Update 2010-01-02 (edit 1)
The jest of my idea has been codified by something called MindTouch Dream. They have made a screencast where they treat almost all parts of a web application as a (web)-service, which also is exposed with REST.
They have created a highly parallel framework using co-routines to handle this, including their own elastic thread pool.
To all the nay-sayers in this question, in ur face :p! Listen to this screen-cast, especially at 12 minutes.
The actual framework is here.
If you are into this sort of programming, have a look at how monads work and their implementations in C#. You can also read up on CoRoutines.
Happy new year!
Update 2010-11-27 (edit 2)
It turned out CoRoutines got productized with the task parallel library from Microsoft. Your Task now implement the same features, as it implements IAsyncResult. Caliburn is a cool framework that uses them.
Reactive Extensions took the monad comprehensions to the next level of asynchronocity.
The ALT.Net world seems to be moving in the direction I talked about when I wrote this answer the first time, albeit with new types of architectures I knew little of.

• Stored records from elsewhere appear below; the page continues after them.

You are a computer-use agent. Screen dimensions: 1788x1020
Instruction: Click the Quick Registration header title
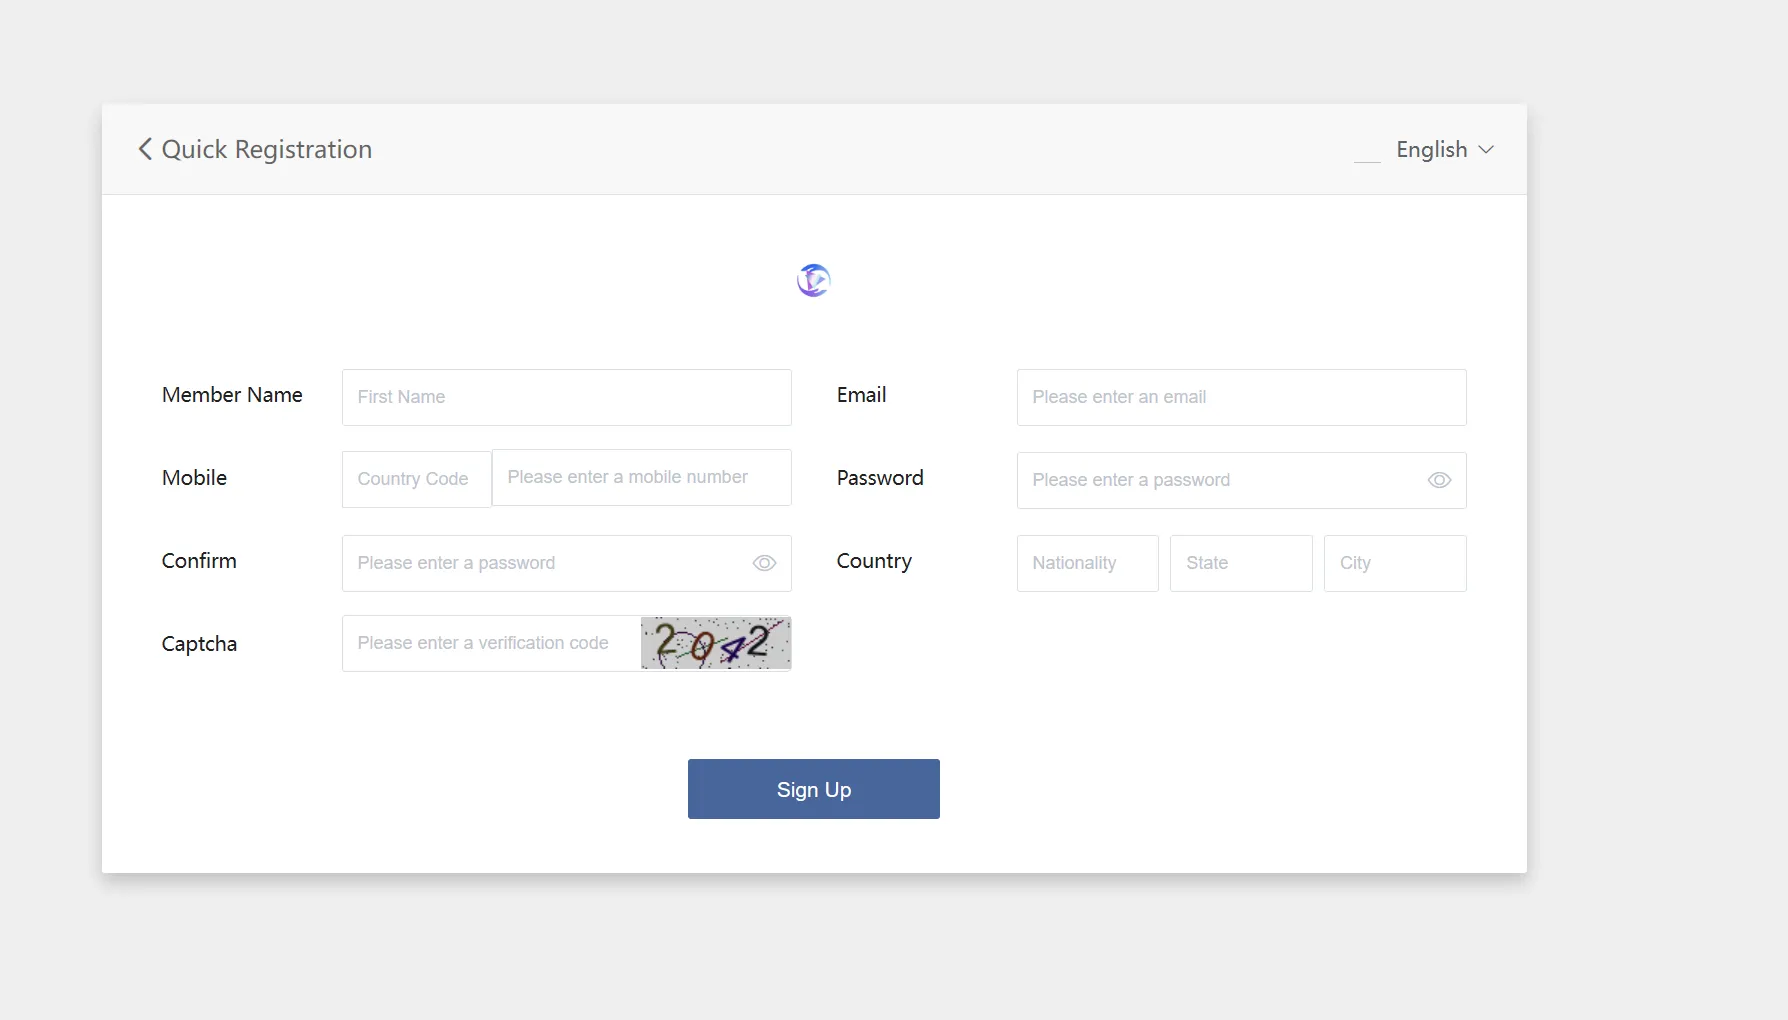(x=267, y=149)
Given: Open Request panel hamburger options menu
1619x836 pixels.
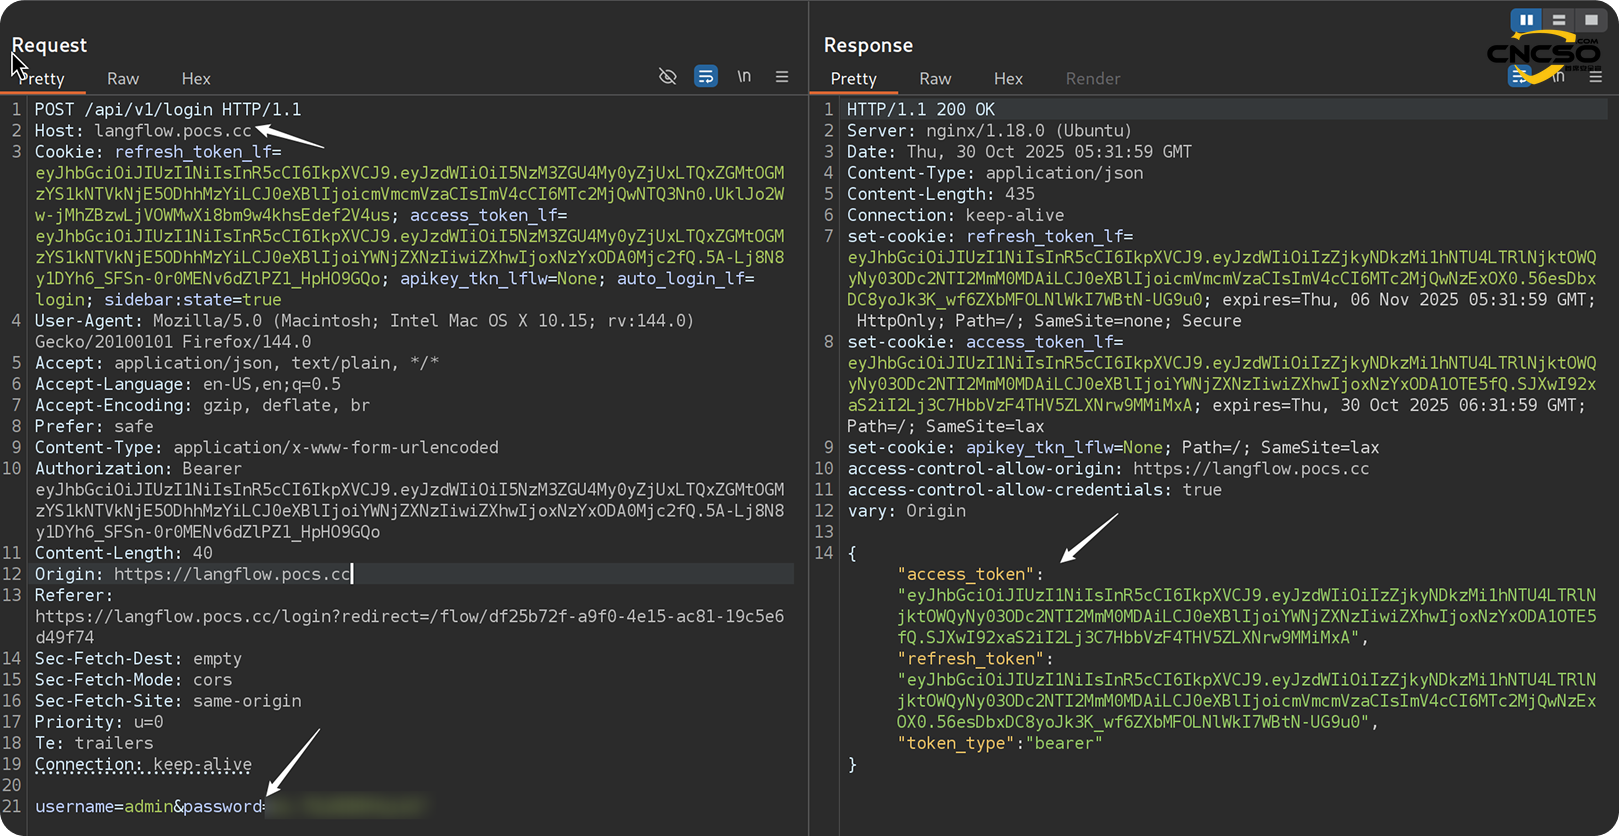Looking at the screenshot, I should pos(782,77).
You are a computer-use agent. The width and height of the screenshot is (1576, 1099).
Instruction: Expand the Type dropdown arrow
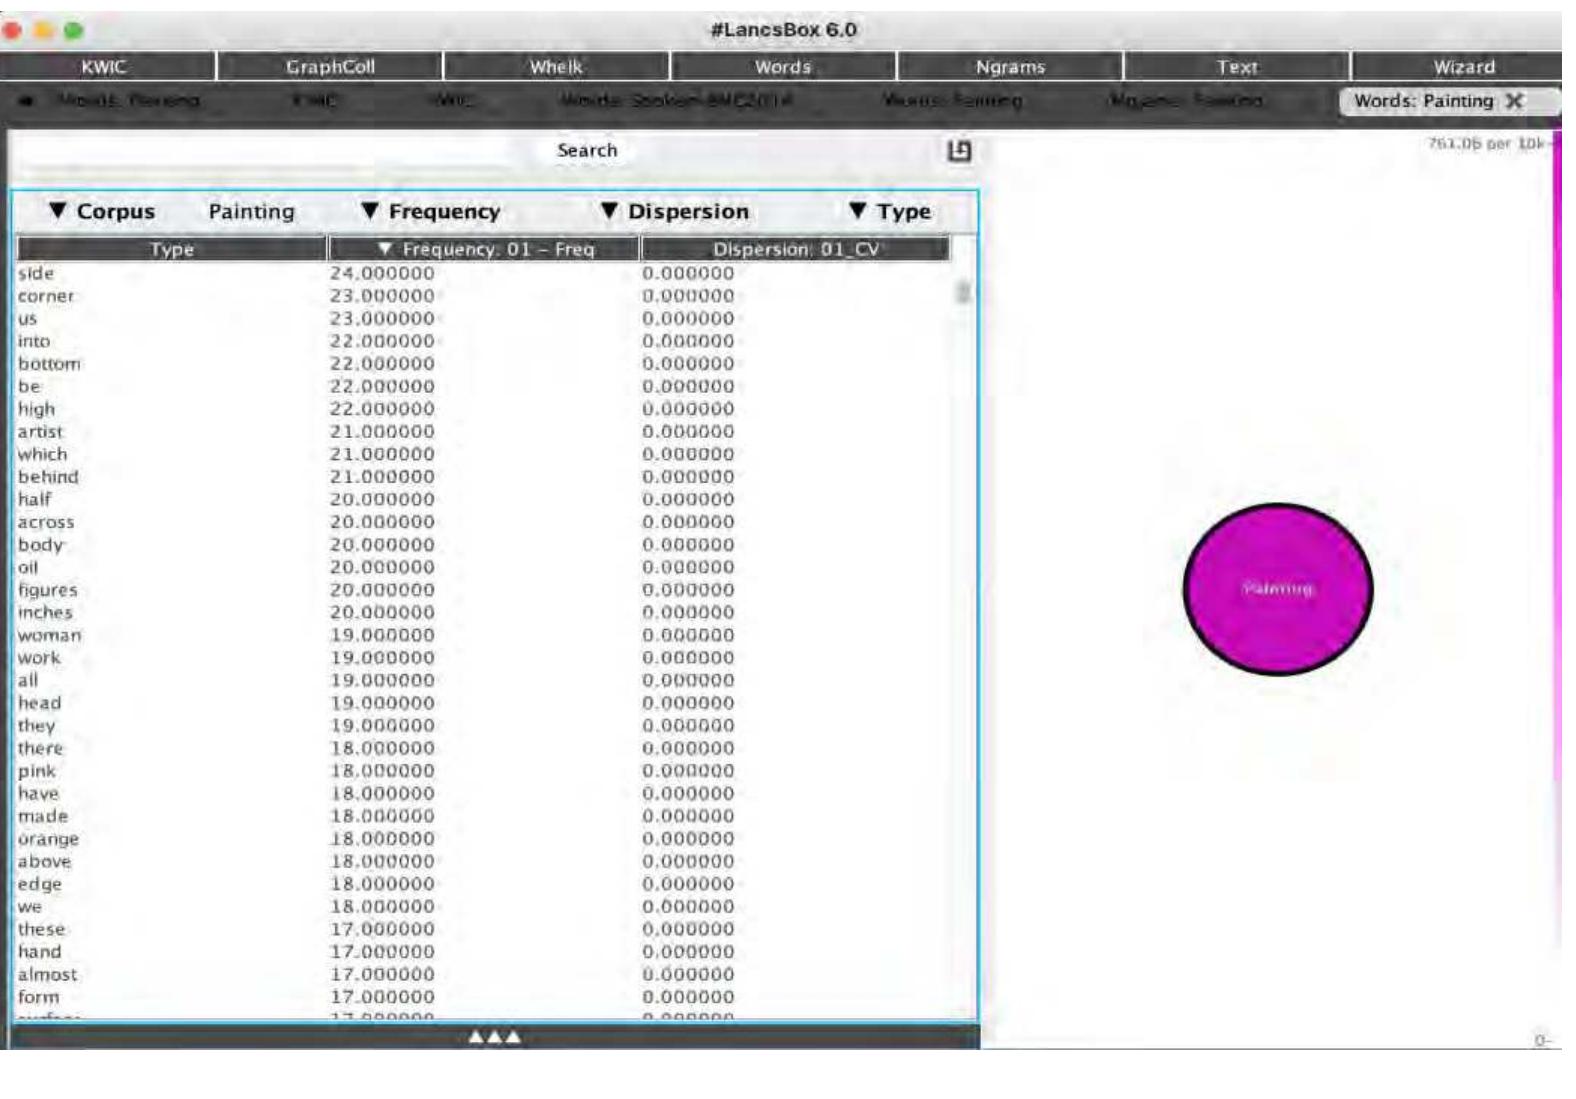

You should define your models in a data access agnostic way, e.g. using Repository pattern. Then you can create concrete implementations backed by specific data access technologies (Web Service, SQL, etc).
It really depends on the size of this mvc project. I would say keep the UI and Domain in same running environment if the website is going to be used by a small number of users ( < 5000).
On the other side, if you are planning on a site that is going to be accessed by millions, you have to think distributed and that means you need to build your website in a way that it can scale up/out. That means you might need to use extra servers (Web, application and database).
For this to work nicely, you need to decouple your mvc UI site from the application. The application layer would usually contain your domain model and might be exposed through WCF or a service bus. I would prefer a Service Bus because it is more reliable and might use persistent queues like msmq.